Output only the lines below from the one holding "Clothing (266, 183)" down to the one holding "June 2026 (190, 494)", both end lines included and every picture dropped.

Extracted information:
[Start of Attachment]

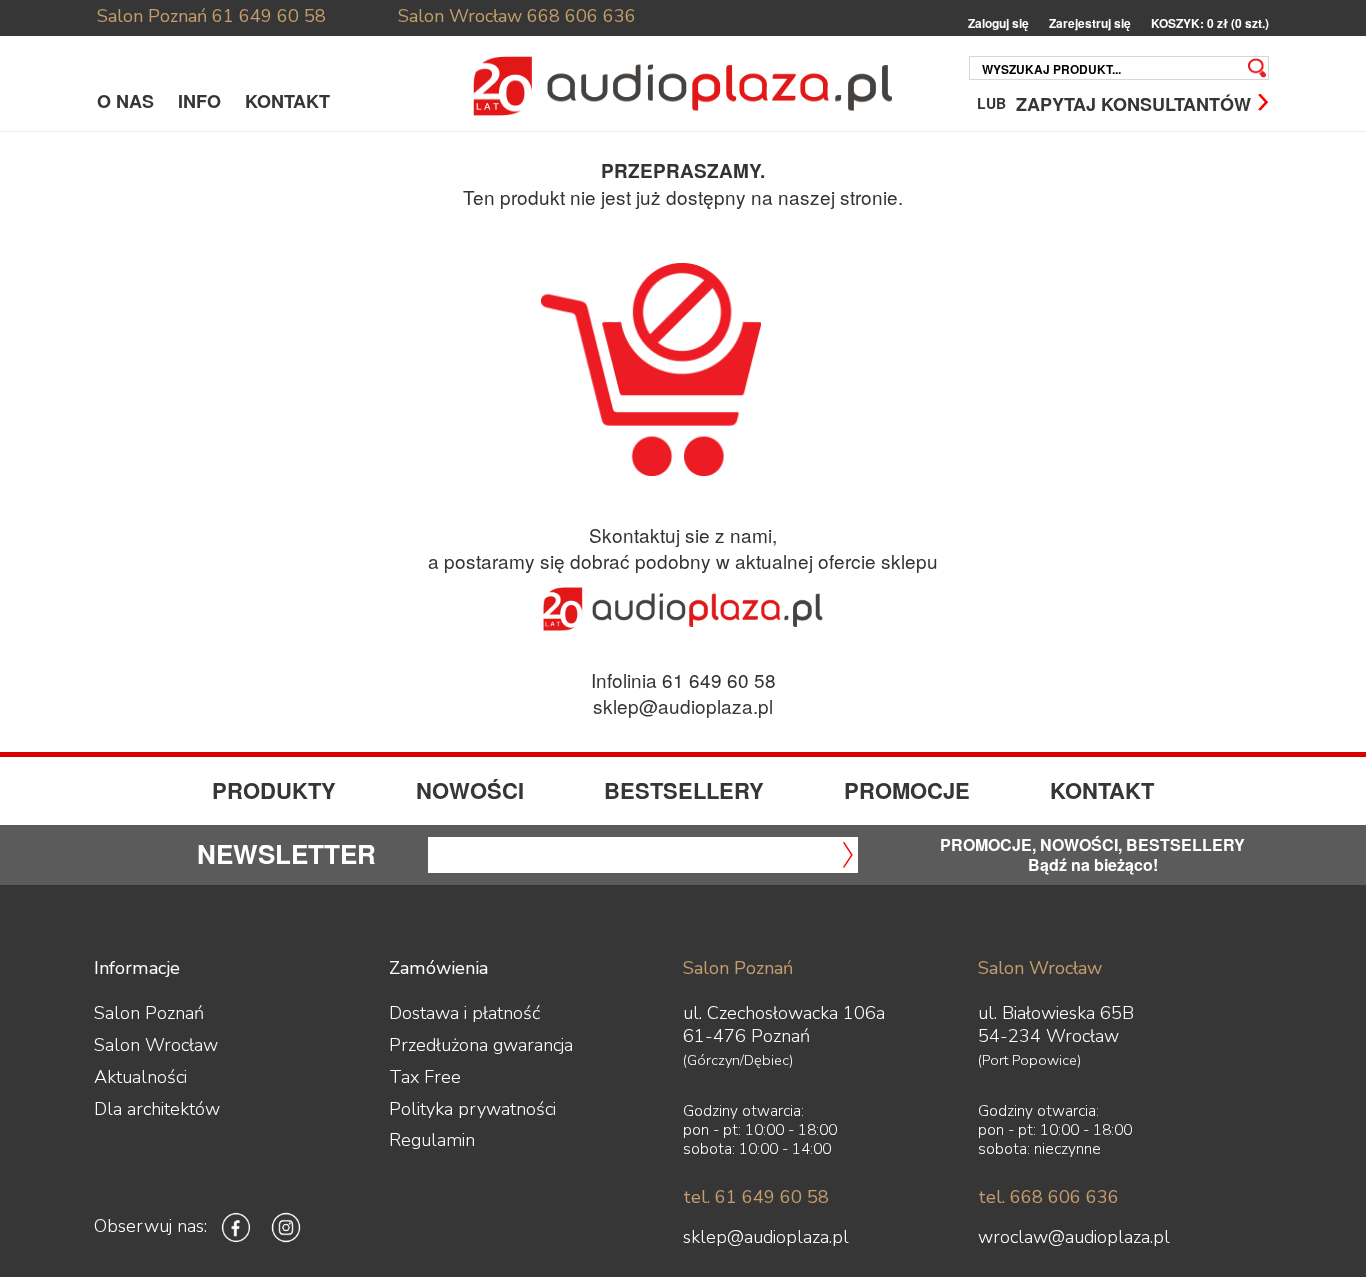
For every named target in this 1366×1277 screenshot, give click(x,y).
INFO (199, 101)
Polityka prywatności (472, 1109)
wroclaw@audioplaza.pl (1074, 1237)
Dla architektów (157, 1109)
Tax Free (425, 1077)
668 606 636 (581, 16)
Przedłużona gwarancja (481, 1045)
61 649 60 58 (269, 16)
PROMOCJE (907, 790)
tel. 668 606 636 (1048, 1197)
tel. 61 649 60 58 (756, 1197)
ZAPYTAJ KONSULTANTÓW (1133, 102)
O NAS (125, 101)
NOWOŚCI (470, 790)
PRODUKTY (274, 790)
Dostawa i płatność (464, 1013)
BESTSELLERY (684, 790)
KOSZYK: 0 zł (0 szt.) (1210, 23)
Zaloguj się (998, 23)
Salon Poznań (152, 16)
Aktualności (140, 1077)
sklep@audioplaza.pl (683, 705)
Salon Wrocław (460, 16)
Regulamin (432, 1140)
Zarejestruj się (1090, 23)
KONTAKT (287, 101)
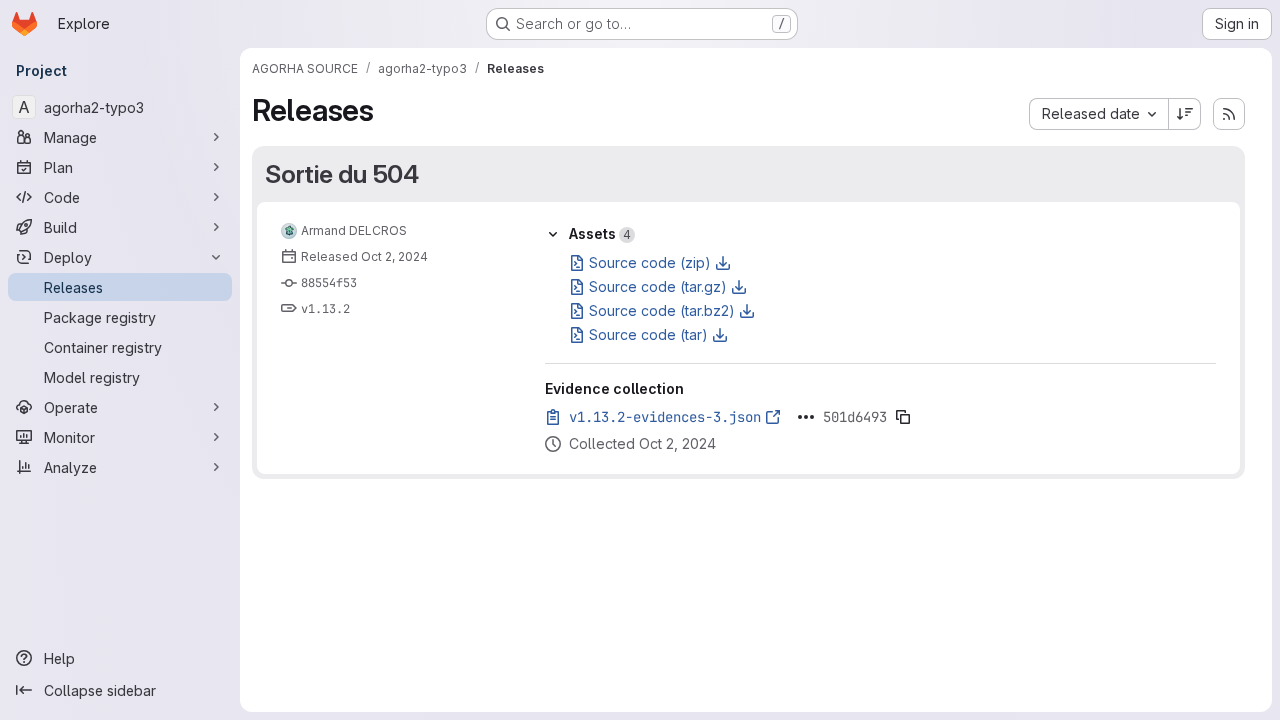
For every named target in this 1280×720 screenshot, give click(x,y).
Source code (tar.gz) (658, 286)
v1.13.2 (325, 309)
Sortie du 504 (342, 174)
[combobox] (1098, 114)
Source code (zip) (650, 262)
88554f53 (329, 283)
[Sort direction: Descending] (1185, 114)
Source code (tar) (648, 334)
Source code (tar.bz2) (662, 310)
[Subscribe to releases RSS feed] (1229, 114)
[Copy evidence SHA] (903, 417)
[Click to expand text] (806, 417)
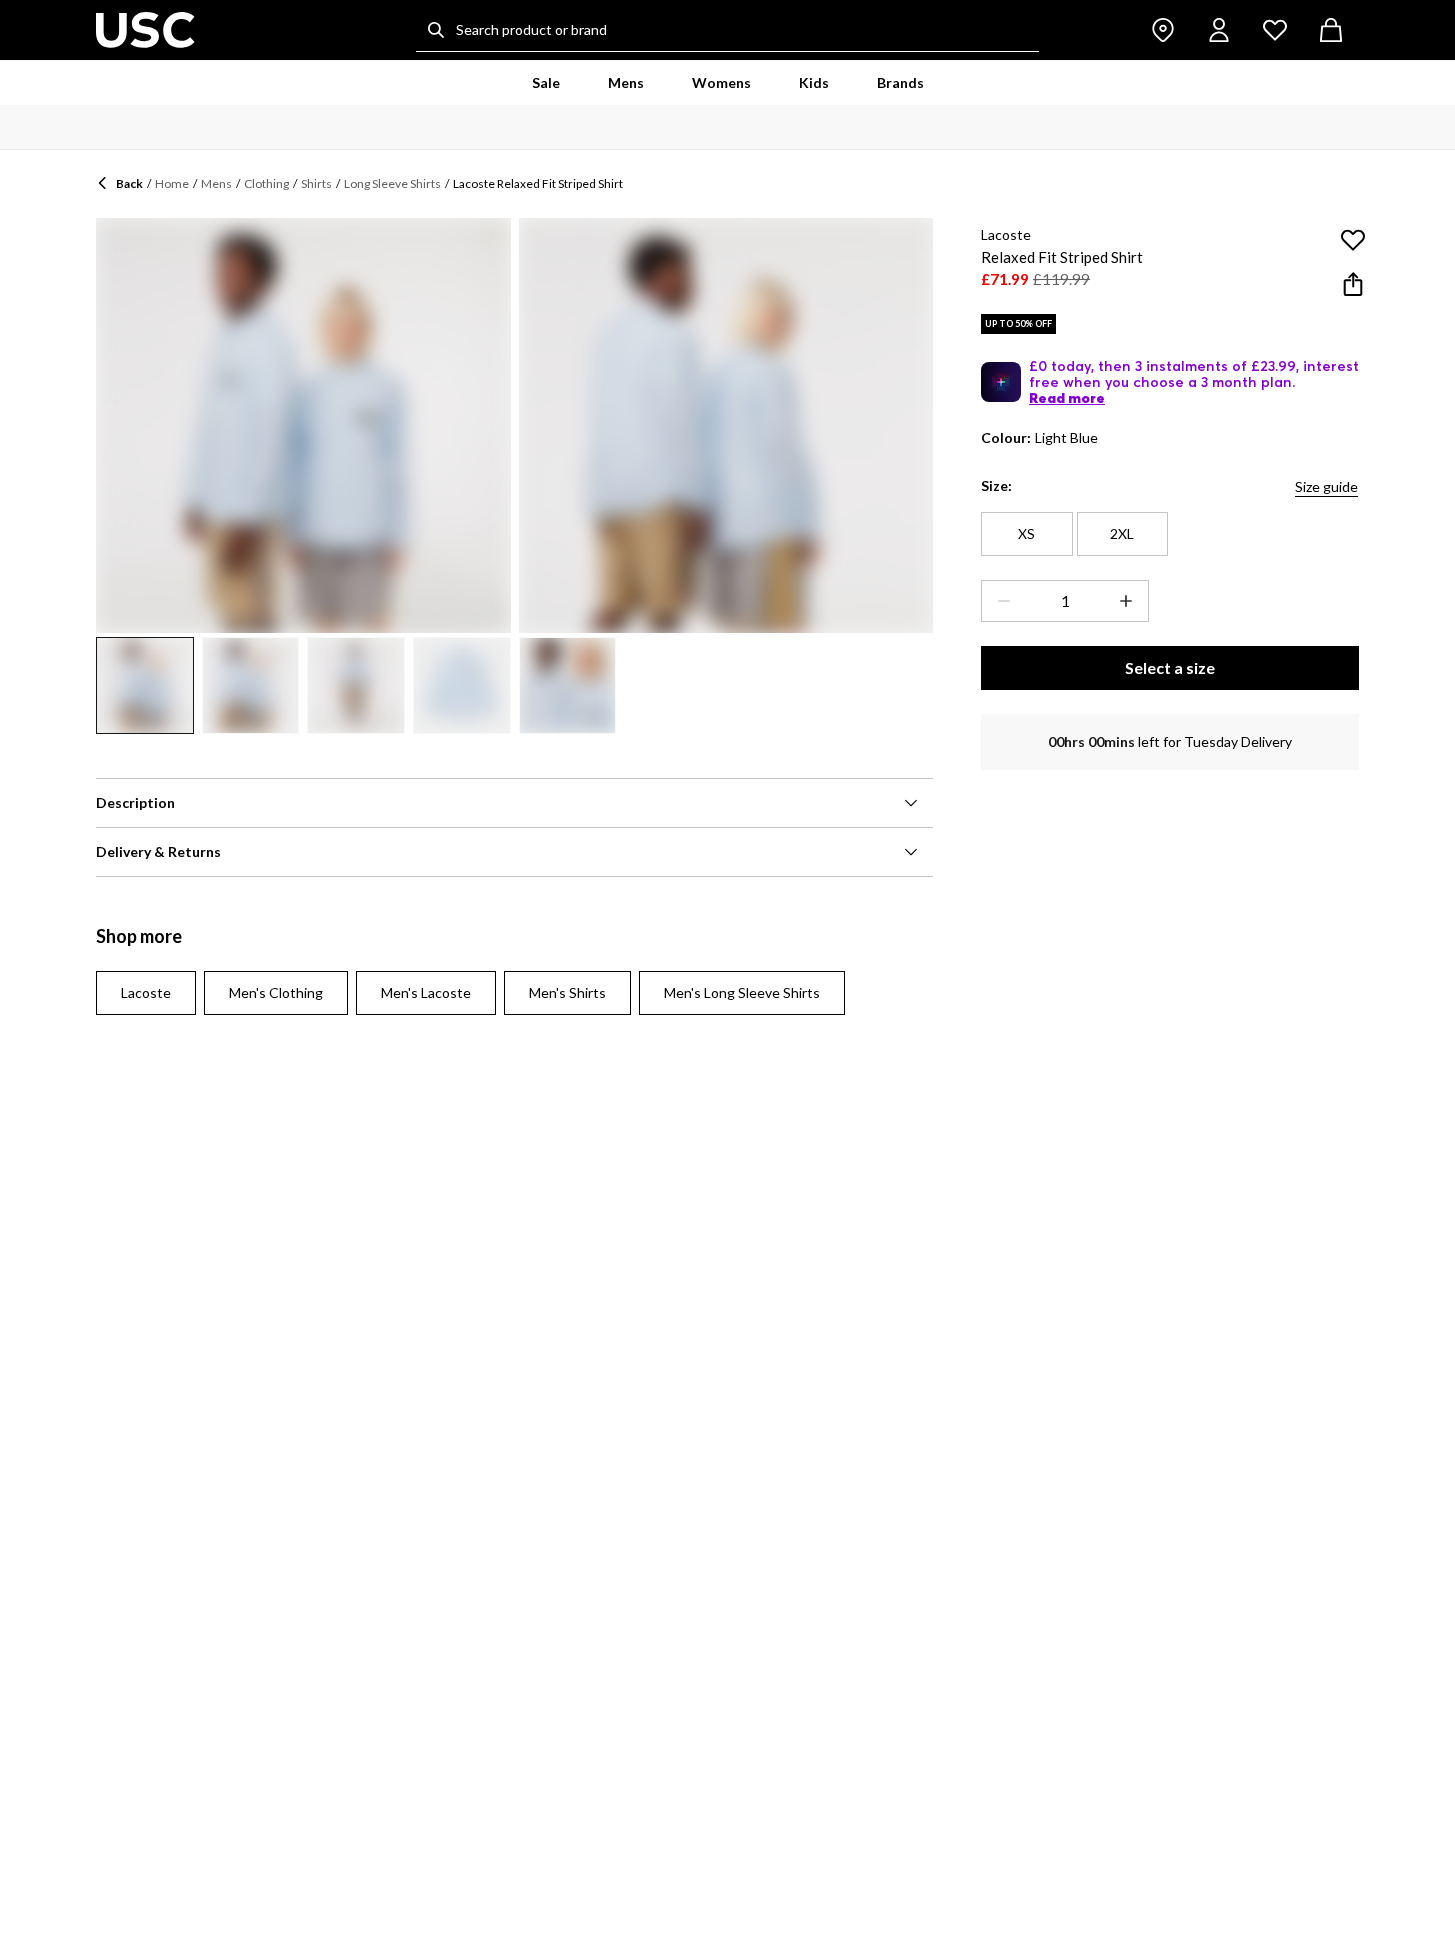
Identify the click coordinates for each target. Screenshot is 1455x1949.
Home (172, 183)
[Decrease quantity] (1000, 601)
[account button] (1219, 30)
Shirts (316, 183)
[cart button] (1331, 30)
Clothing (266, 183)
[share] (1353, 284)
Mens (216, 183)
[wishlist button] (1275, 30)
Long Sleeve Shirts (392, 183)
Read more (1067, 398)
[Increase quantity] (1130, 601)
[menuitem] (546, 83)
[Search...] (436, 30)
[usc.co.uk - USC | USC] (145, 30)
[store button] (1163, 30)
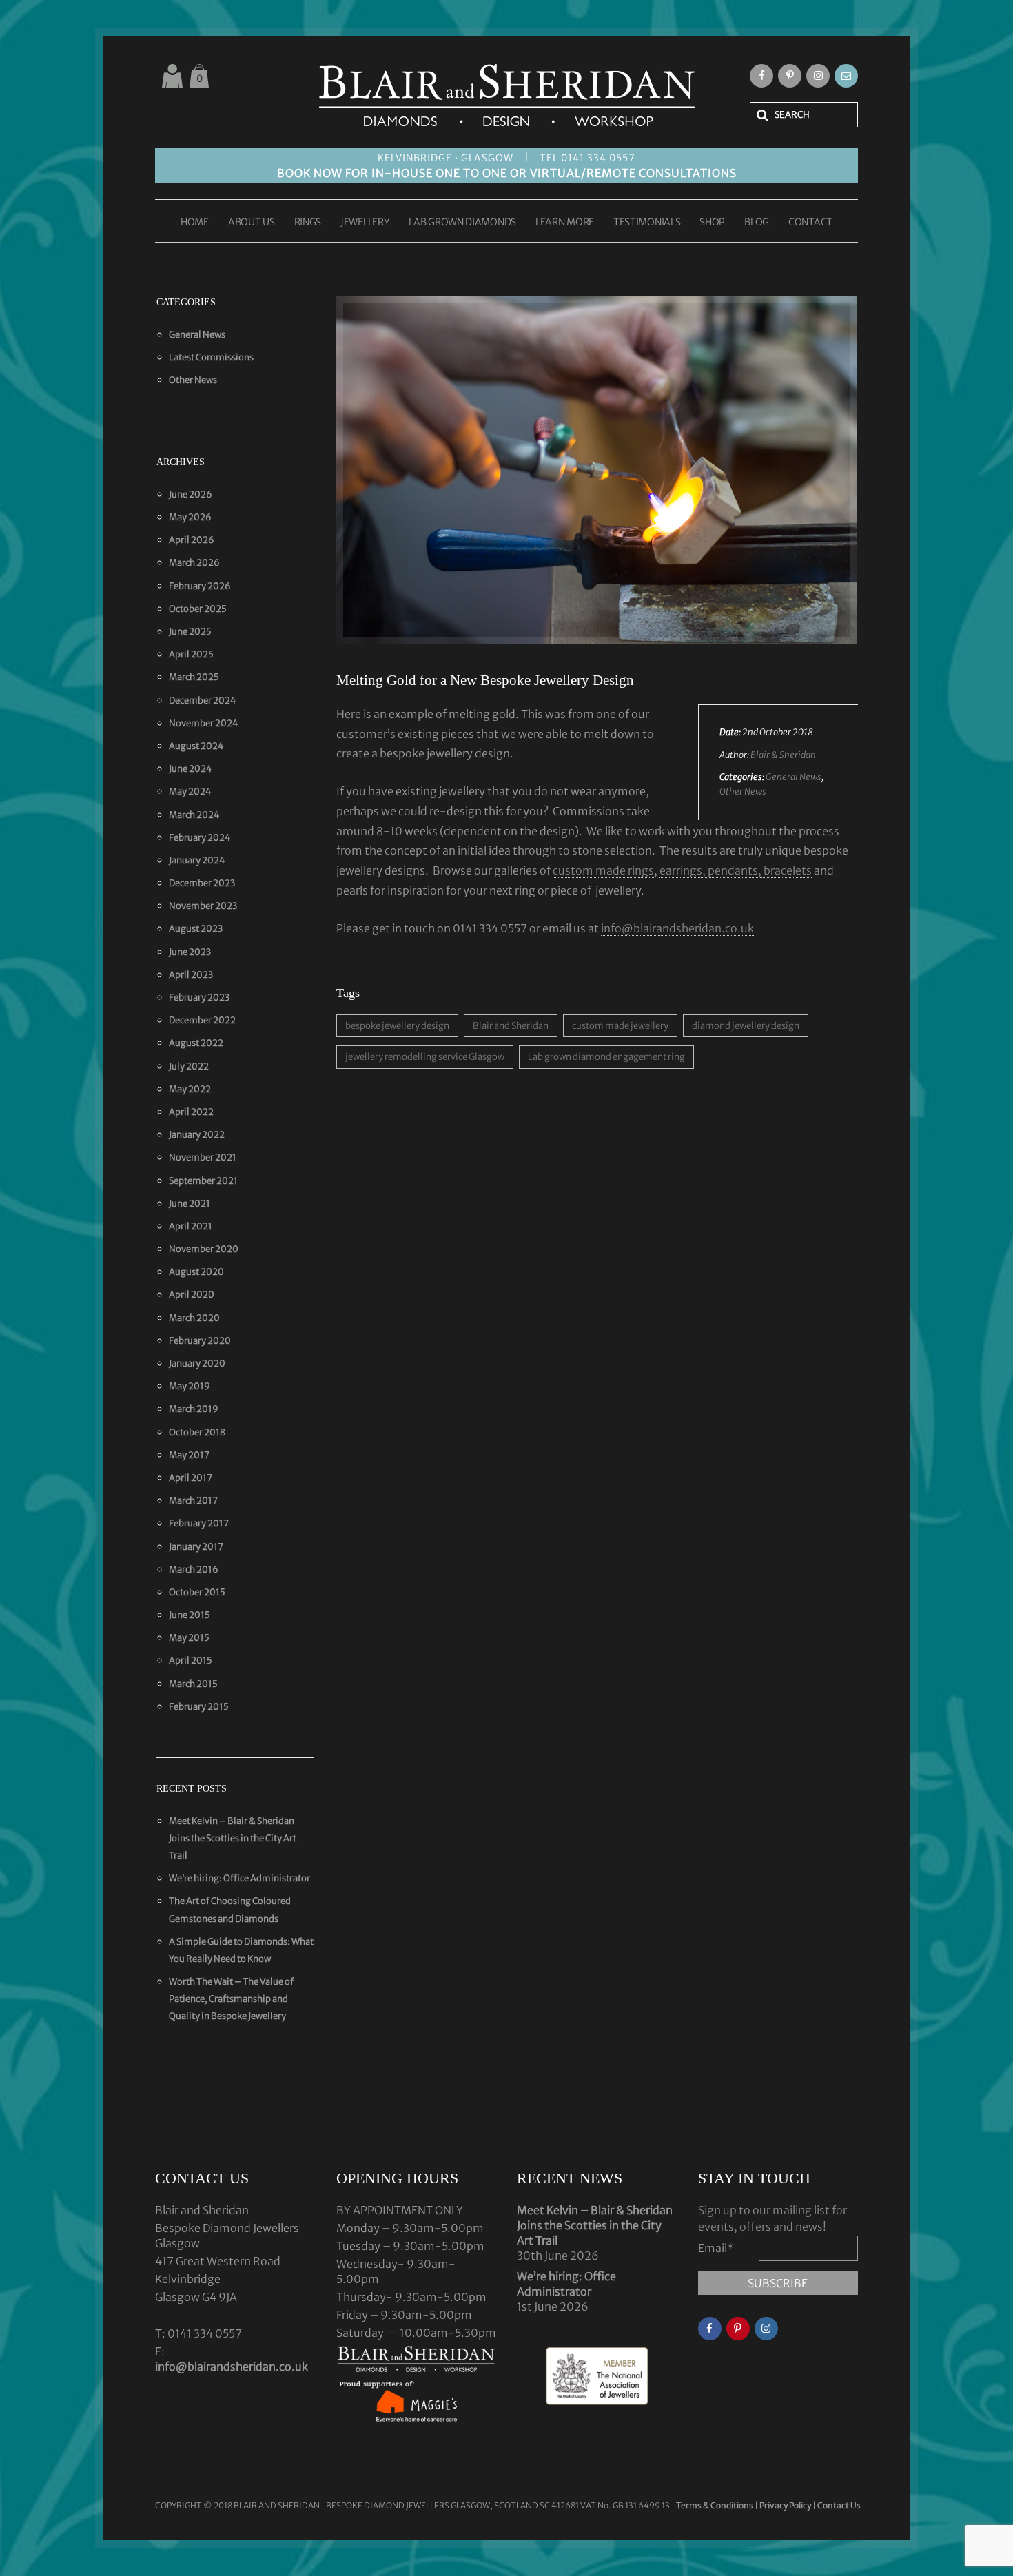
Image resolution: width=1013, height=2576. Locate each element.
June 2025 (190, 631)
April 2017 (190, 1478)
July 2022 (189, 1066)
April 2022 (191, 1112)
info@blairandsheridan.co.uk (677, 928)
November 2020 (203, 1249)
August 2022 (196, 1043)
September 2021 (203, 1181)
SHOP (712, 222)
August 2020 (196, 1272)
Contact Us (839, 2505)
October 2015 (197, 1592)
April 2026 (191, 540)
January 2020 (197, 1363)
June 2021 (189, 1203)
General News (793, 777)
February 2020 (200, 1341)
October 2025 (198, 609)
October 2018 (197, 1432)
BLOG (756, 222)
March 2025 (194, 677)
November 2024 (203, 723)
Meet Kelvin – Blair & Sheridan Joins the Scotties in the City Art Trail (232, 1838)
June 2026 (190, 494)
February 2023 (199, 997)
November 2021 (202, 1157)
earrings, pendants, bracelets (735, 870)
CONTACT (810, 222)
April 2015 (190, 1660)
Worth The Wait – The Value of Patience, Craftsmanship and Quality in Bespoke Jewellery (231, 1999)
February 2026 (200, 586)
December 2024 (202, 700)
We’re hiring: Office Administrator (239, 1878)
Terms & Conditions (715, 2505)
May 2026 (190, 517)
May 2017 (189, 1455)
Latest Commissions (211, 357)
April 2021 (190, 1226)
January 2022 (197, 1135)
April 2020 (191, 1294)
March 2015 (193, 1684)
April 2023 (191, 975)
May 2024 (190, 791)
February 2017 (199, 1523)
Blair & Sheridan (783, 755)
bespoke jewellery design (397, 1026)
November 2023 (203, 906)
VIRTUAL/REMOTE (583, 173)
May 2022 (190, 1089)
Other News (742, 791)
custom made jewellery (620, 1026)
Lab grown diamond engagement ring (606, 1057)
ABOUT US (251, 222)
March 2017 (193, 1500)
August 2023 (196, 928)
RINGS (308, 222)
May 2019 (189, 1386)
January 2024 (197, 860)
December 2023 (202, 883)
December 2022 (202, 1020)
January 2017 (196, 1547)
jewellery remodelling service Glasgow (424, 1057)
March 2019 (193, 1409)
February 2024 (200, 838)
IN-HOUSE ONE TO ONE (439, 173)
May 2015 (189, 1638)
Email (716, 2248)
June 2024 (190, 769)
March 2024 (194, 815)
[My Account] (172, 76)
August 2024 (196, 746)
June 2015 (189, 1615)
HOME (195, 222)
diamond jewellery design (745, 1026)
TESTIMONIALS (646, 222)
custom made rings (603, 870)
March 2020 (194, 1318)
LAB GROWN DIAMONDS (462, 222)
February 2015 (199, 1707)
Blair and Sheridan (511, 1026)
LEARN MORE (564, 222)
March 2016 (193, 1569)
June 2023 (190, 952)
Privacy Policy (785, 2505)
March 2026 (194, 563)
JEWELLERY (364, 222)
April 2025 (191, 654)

[End of Attachment]

The answer:
Clothing (266, 183)
[share] (1353, 284)
Mens (216, 183)
[wishlist button] (1275, 30)
Long Sleeve Shirts (392, 183)
Read more (1067, 398)
[Increase quantity] (1130, 601)
[menuitem] (546, 83)
[Search...] (436, 30)
[usc.co.uk - USC | USC] (145, 30)
[store button] (1163, 30)
Image resolution: width=1013, height=2576. Locate each element.
June 2025 (190, 631)
April 2017 (190, 1478)
July 2022 (189, 1066)
April 2022 (191, 1112)
info@blairandsheridan.co.uk (677, 928)
November 2020 (203, 1249)
August 2022 (196, 1043)
September 2021 (203, 1181)
SHOP (712, 222)
August 2020 (196, 1272)
Contact Us (839, 2505)
October 2015 (197, 1592)
April 2026 (191, 540)
January 2020 (197, 1363)
June 2021 (189, 1203)
General News (793, 777)
February 2020 (200, 1341)
October 2025 (198, 609)
October 2018 (197, 1432)
BLOG (756, 222)
March 2025 (194, 677)
November 2024 (203, 723)
Meet Kelvin – Blair & Sheridan Joins the Scotties in the City Art Trail (232, 1838)
June 2026 (190, 494)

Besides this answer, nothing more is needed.